CVE-2026-49975 est l’identifiant attribué par Apache à une chaîne d’attaque de déni de service qui combine une bombe de compression basée sur HPACK avec une technique HTTP/2 de type Slowloris. Le résultat est un épuisement rapide de la mémoire qui peut rendre les serveurs vulnérables indisponibles en quelques secondes.
Quand CVE-2026-49975 a-t-il été découvert pour la première fois ?
L’article de SecurityWeek ne fournit pas de date de découverte privée. Il indique que l’exploit a été surnommé HTTP/2 Bomb, a été découvert en utilisant le Codex d’OpenAI, et que NGINX a corrigé le problème en avril tandis qu’Apache a publié des correctifs fin mai.
Quel est l’impact de CVE-2026-49975 sur les systèmes ?
L’impact principal est le déni de service. SecurityWeek dit que l’exploit peut épuiser la mémoire du serveur et mettre hors service d’importants serveurs web en quelques secondes, même lorsqu’il est lancé depuis une connexion internet domestique relativement modeste.

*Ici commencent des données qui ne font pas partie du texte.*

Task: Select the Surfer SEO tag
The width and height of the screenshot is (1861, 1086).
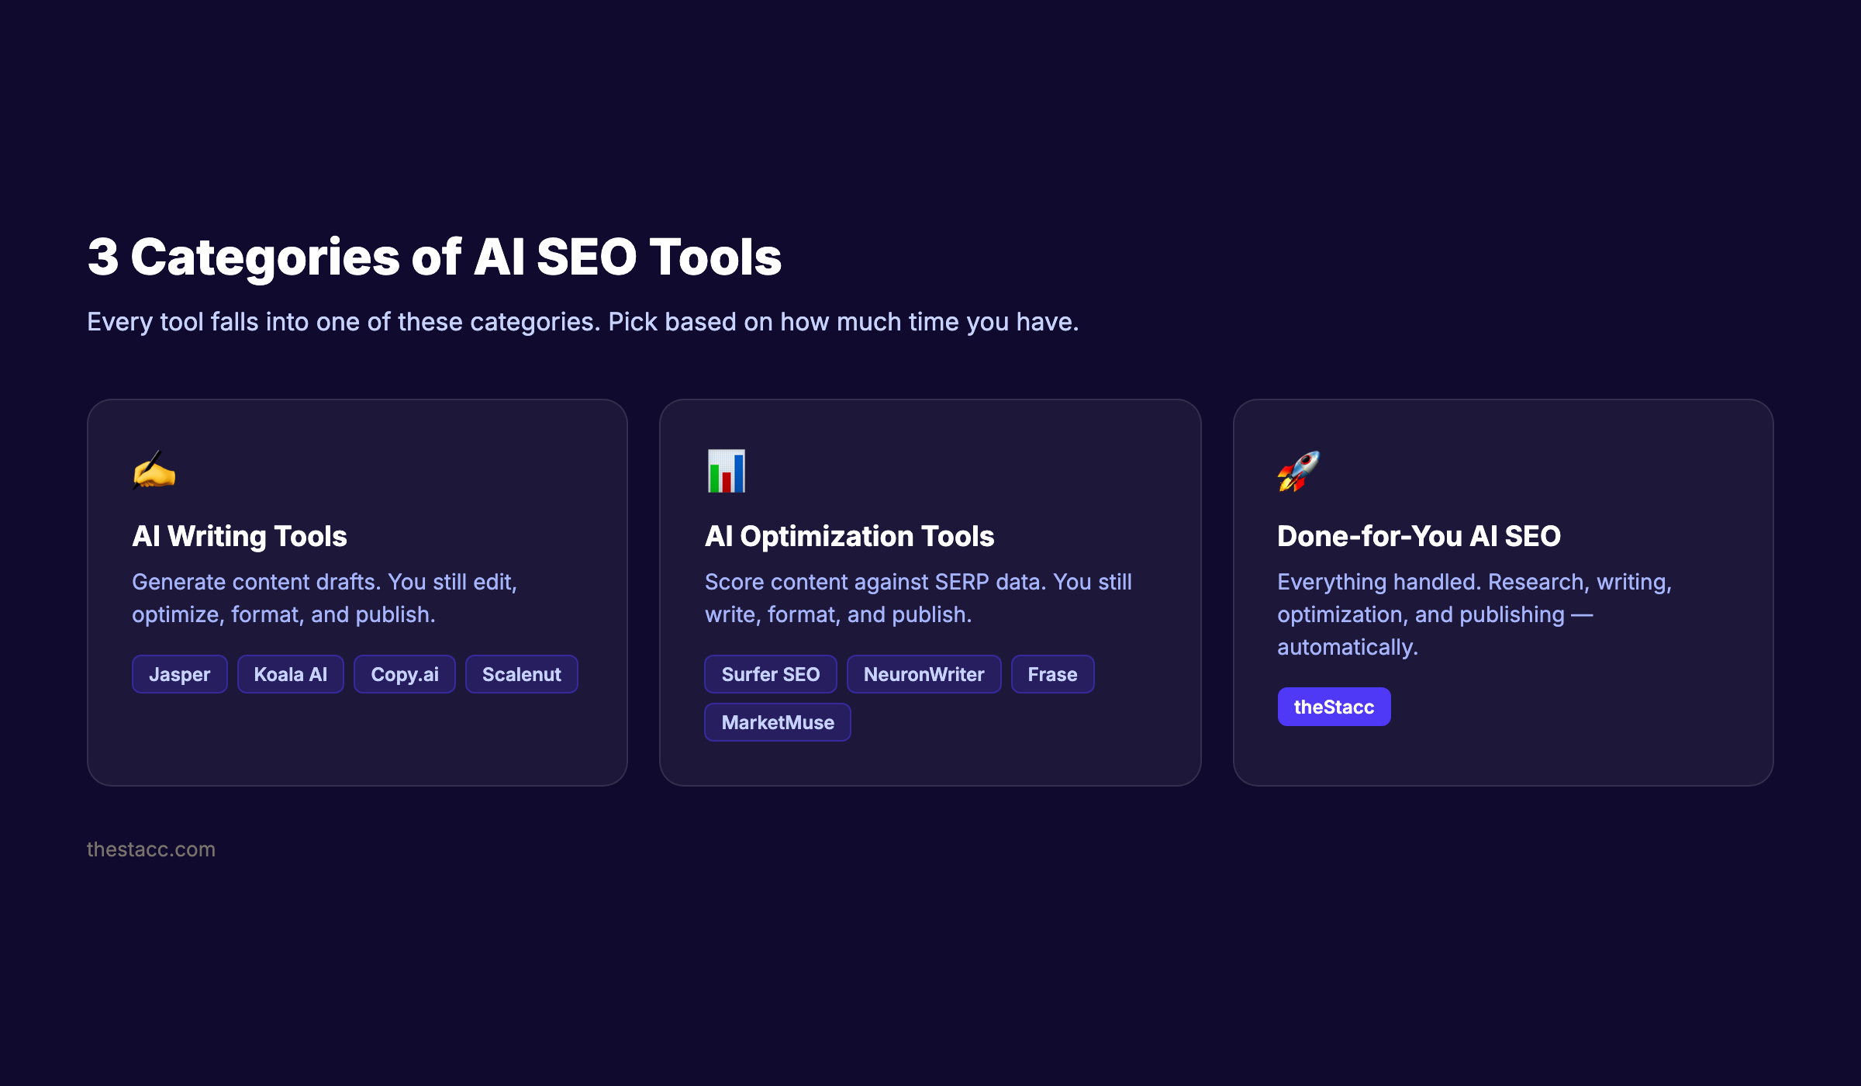Action: (770, 674)
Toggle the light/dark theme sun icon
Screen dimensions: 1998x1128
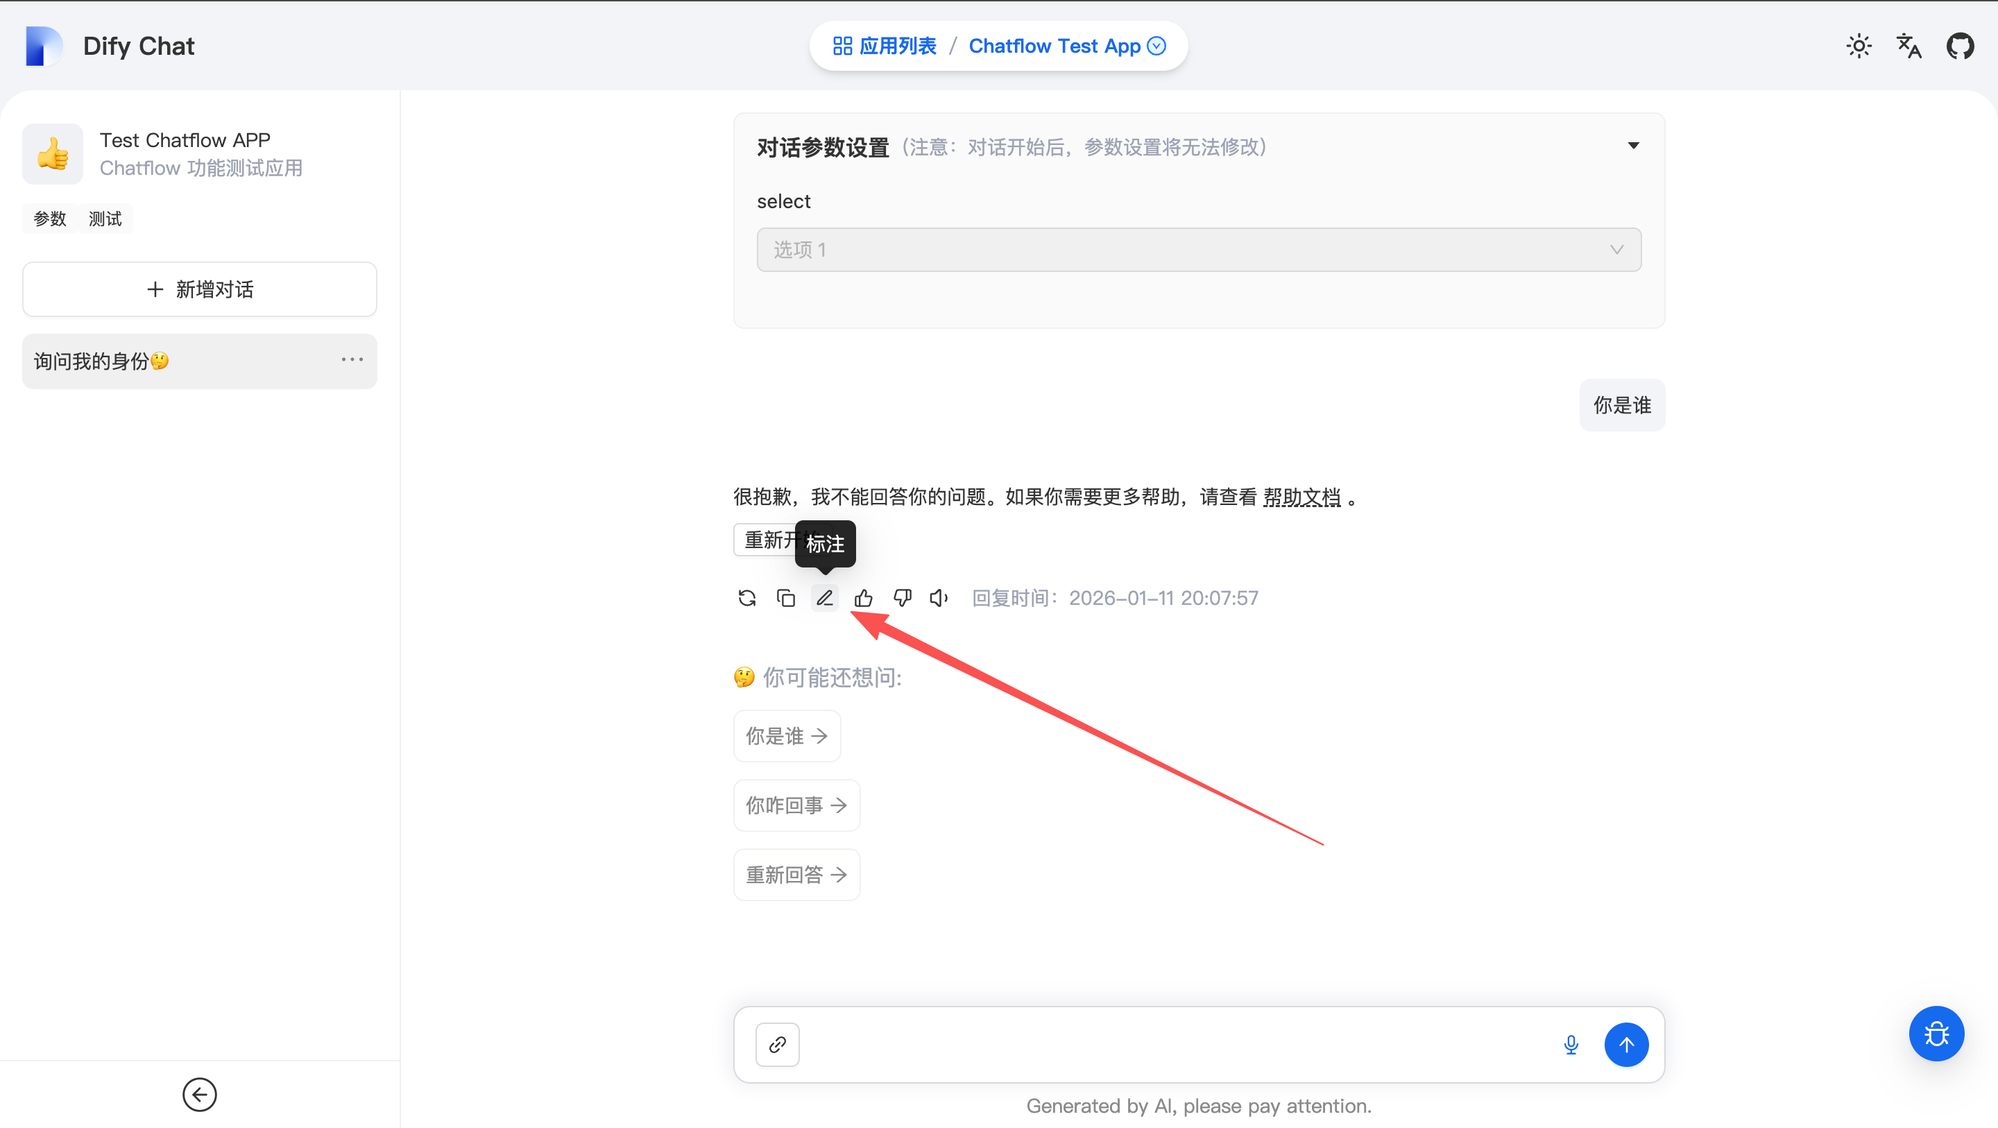[1858, 46]
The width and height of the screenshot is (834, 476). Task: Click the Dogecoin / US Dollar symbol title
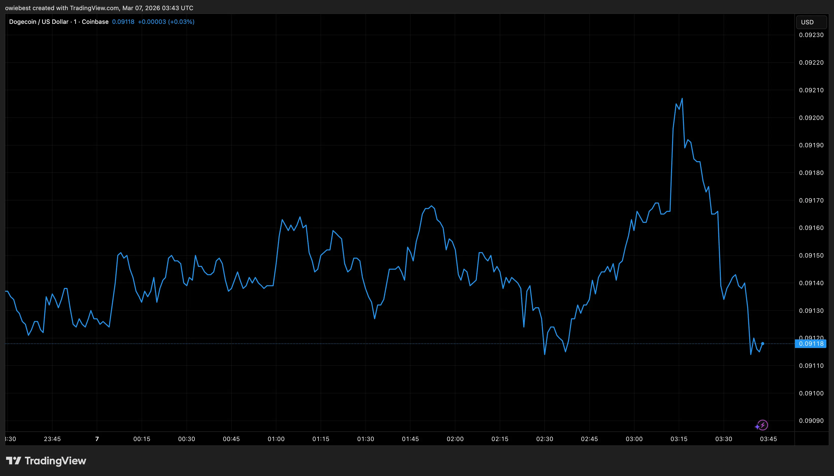pos(39,22)
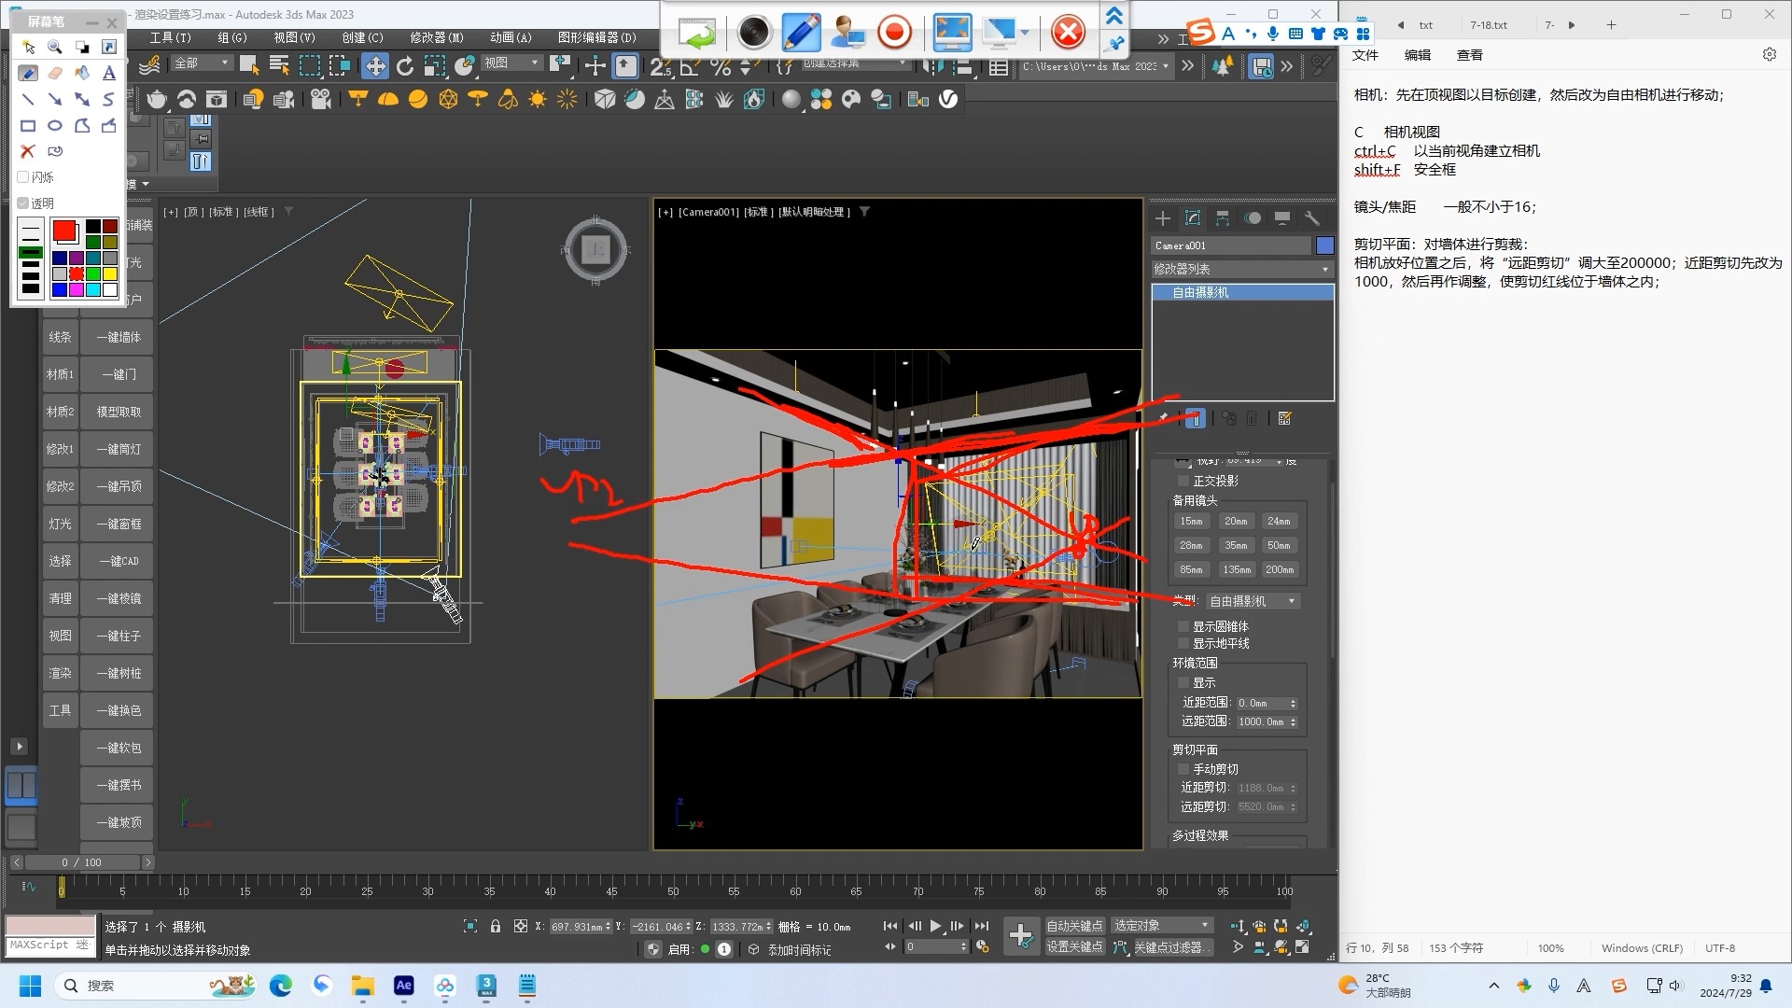The width and height of the screenshot is (1792, 1008).
Task: Choose the 35mm stock lens button
Action: point(1236,545)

CVE-2026-49975 peut-il encore m’affecter en 2026 ?
Oui. Les systèmes peuvent encore être exposés en 2026 s’ils utilisent des configurations HTTP/2 par défaut vulnérables, en particulier sur les produits qui n’avaient pas encore été corrigés au moment du rapport, y compris Microsoft IIS, Envoy et Cloudflare Pingora.
Comment puis-je me protéger contre CVE-2026-49975 ?
Appliquez les correctifs fournis par les fournisseurs, examinez si votre pile web utilise les paramètres par défaut HTTP/2 et donnez la priorité aux serveurs exposés à Internet pour la vérification. Basé sur le comportement de l’attaque décrit dans SecurityWeek, surveiller la consommation anormale de mémoire et la dégradation brusque du service est également une étape défensive intérimaire judicieuse.